Intel 14A, which uses High-NA EUV — which Intel is the first to deploy — remains contingent on securing a major external foundry customer. The good news is that Intel has said it has two prospective customers in the works following early PDK access, and CEO Lip-Bu Tan reckons that firm supplier decisions will be made in the “second half of this year… extending into the first half of 2027.” A lot is riding on these prospective customers, with Intel having publicly discussed the possibility of slowing or cancelling 14A and subsequent nodes if external foundry revenue does not materialize at scale. Without it, the capital expenditure required to develop and ramp leading-edge nodes past 18A will become extremely difficult to justify.
The future of Intel
Whether Clearwater Forest's 2026 launch materializes will be a solid indication of whether 18A performs at the scale Intel has projected, while Panther Lake's rollout through laptop OEMs will test whether 18A volume manufacturing is genuinely ramping up or still constrained to early production quantities.

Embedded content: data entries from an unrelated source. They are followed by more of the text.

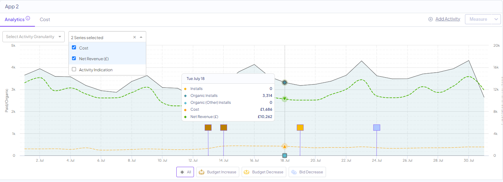Click the yellow activity marker on 19 Jul
This screenshot has height=182, width=503.
click(300, 128)
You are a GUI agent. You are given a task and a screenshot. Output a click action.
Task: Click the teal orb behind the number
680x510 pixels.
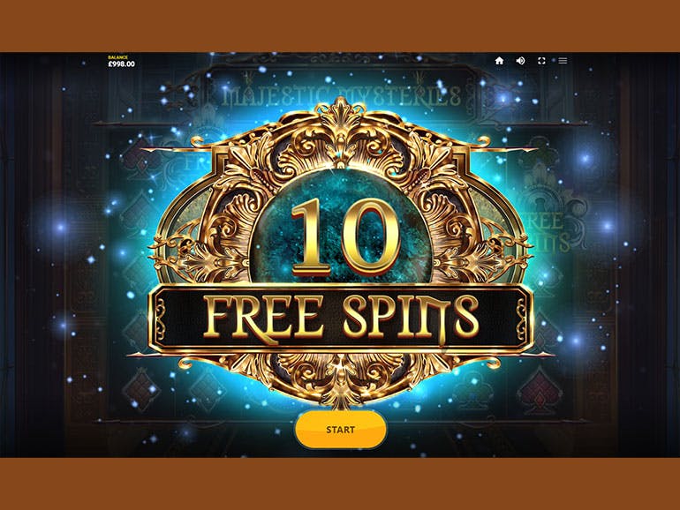341,225
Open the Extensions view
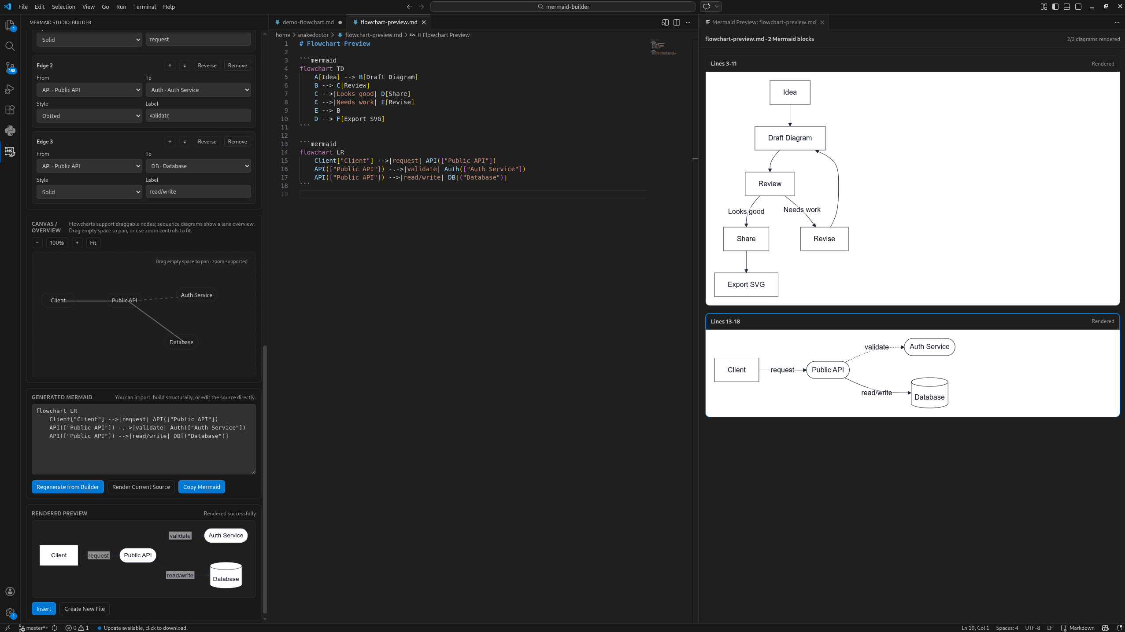The image size is (1125, 632). [11, 110]
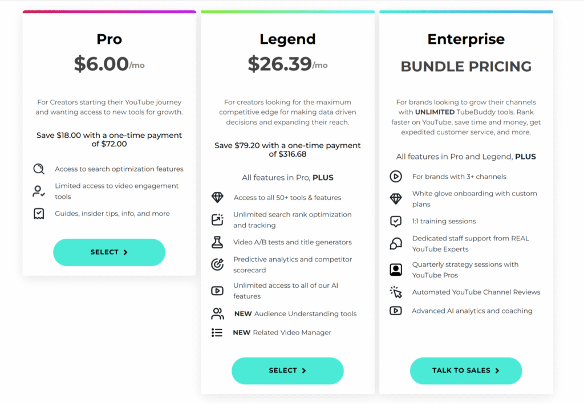The width and height of the screenshot is (584, 404).
Task: Click the chat bubbles icon for staff support
Action: [x=396, y=244]
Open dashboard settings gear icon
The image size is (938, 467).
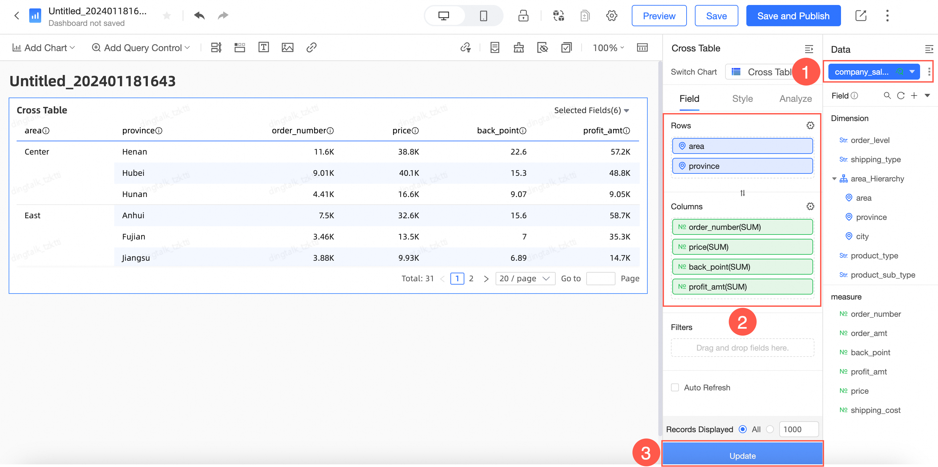(611, 16)
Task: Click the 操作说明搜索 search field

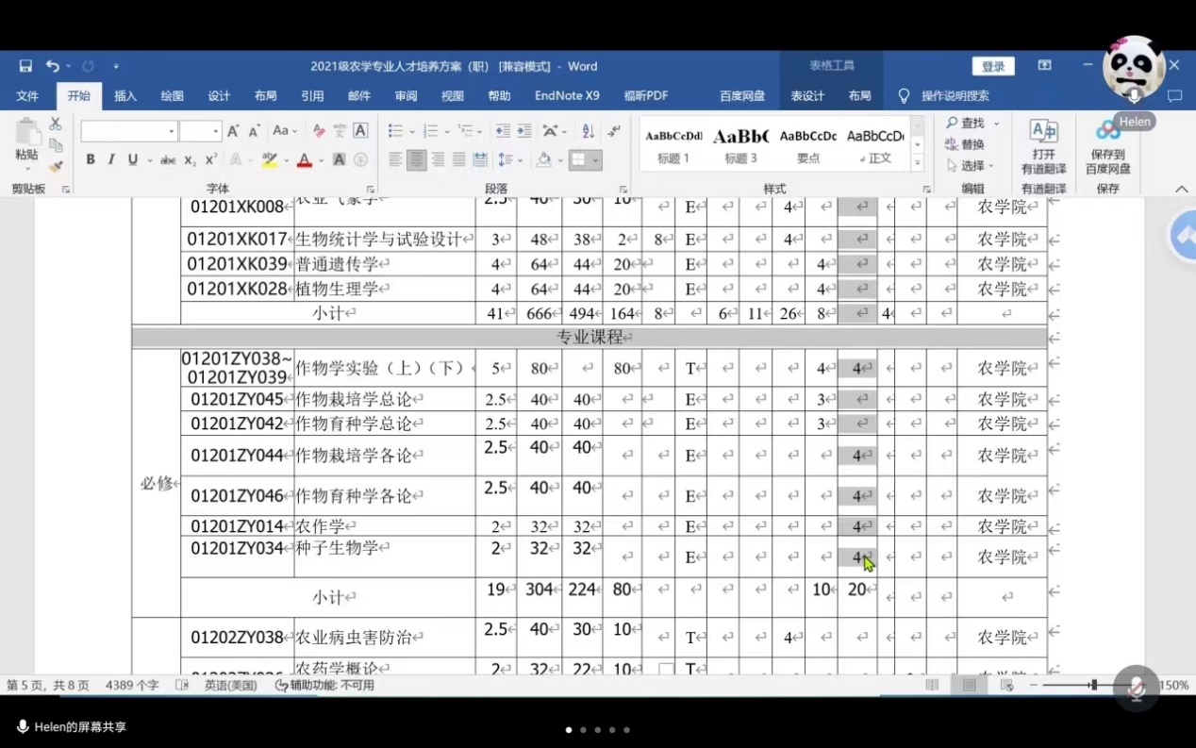Action: [955, 96]
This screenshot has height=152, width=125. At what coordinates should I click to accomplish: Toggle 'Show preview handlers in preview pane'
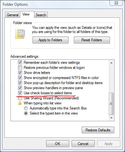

Meanwhile, any announcement from Intel Foundry on an external customer committing to 18A or beginning 14A engagement could substantially change the economics of Intel’s roadmap.
During the 10nm era, Intel's manufacturing problems were visible and protracted over several years. Today's timeline is more compressed, and Intel’s public milestones — Panther Lake and Clearwater Forest shipping on 18A in close succession — are specific enough to hold the company to account.